Vさんは、妻のXさん宅と別居していましたが、生活費は毎月かかさずにXさんに手渡し、娘とも定期的に食事などをしていました。
Xさんと娘はVさんがどこで生活しているかは、Vさんが教えないので知りませんでした。
そのような状態が数年続いたある日、Xさん家族に、Vさんが交通事故に遭い、死亡したとの連絡が入りました。
Xさんと娘さんが、病院に駆けつけると、Vさんの妻を名乗るAさんが病院におり、Xさんとその娘さんは、VさんがAさんと生活をしていたことを知るに至りました。
Vさんの突然死に加えて、妻と名乗るAさんの存在と態度に大きなショックを受けたXさん家族ですが、これに追い打ちを掛けるように、Aさんが、VさんとXさんの夫婦は既に破綻している以上、事実上の妻であるAさんがVさんの死亡賠償金を受け取るべきだと主張し、弁護士を立てたのです。
そこでXさんは、サリュを訪れ、賠償問題について全面的に依頼をしました。
Aさんは、早々に加害者に対して訴訟提起していたので、Xさんと娘さんは、Vさんの法定相続人として、Aさんと加害者の訴訟に参加しました。
Aさんは、長年Vさんと同居していたこと、Vさんの死亡前には相当額の生活費を得ていたことを主張し、さらにはVさんはAさんと大変仲良く暮らしており、反面XさんとVさんの夫婦関係は破綻していたなどと主張していました。
サリュでは、VさんとXさんの家族関係が壊れてしまった原因がAさんにある以上、死亡直前の生活状況がどうであれ、法律婚を優先すべきだと主張しました。
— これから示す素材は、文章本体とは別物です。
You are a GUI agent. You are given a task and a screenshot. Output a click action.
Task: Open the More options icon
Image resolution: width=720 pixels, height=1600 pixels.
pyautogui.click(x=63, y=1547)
裁判は、双方の主張が対立したまま尋問手続きへ移行しました。
その尋問の場で、Vさんは収入が安定しないときでも、Xさんと娘さんには、毎月かかさずに生活費を払っておりましたが、反面Aさんには、死亡直前の時期以外はあまり払っていなかったことが明らかとなりました。VさんがXさんや娘さんの成長を、離れていても大切に思っていたことを知ることができました。
結果として、裁判所は、Vさん死亡時に共同生活を送っていたAさんにも賠償金の取得を認めましたが、Xさん家族は、Aさんをはるかに超える多くの賠償額を獲得することができました。
Xさんと娘さんとしては、賠償金を無事に取得できたことはもとよりですが、それ以上に、裁判を通じて、Vさんが自分たちを、大切に考えて行動してくれていたという事実を再確認することができた点に、大変満足していただけました。
サリュとしても、Vさんが、決してXさんと娘さんを見捨てたわけではないという、Vさんの気持ちを明らかにできたことは大変良かったと思っています。